### [Task to carry out]
Transcribe the material from the line with "Open the Snapshot option" up to and including the line with "[x=95, y=326]". Leave the pictures out of your answer.

### [Stored data]
-- begin --
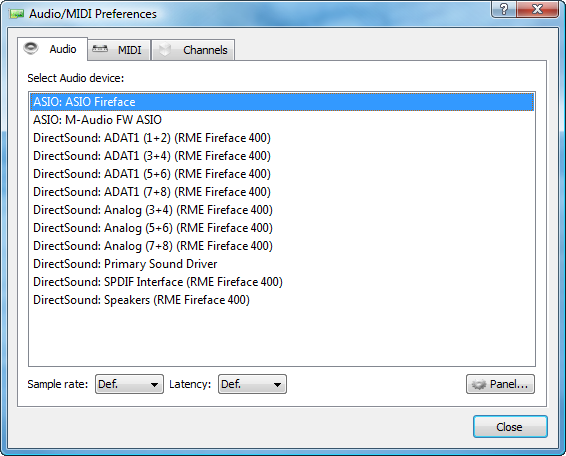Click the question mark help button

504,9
-- end --
-- begin --
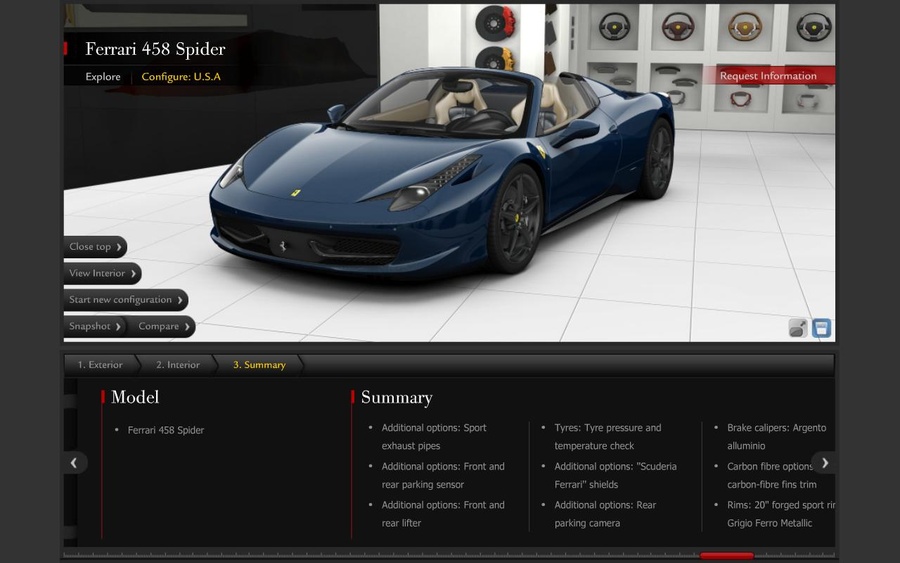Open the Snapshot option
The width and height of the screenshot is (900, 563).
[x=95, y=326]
-- end --
### [Exercise output]
Open the Snapshot option
The width and height of the screenshot is (900, 563).
[x=95, y=326]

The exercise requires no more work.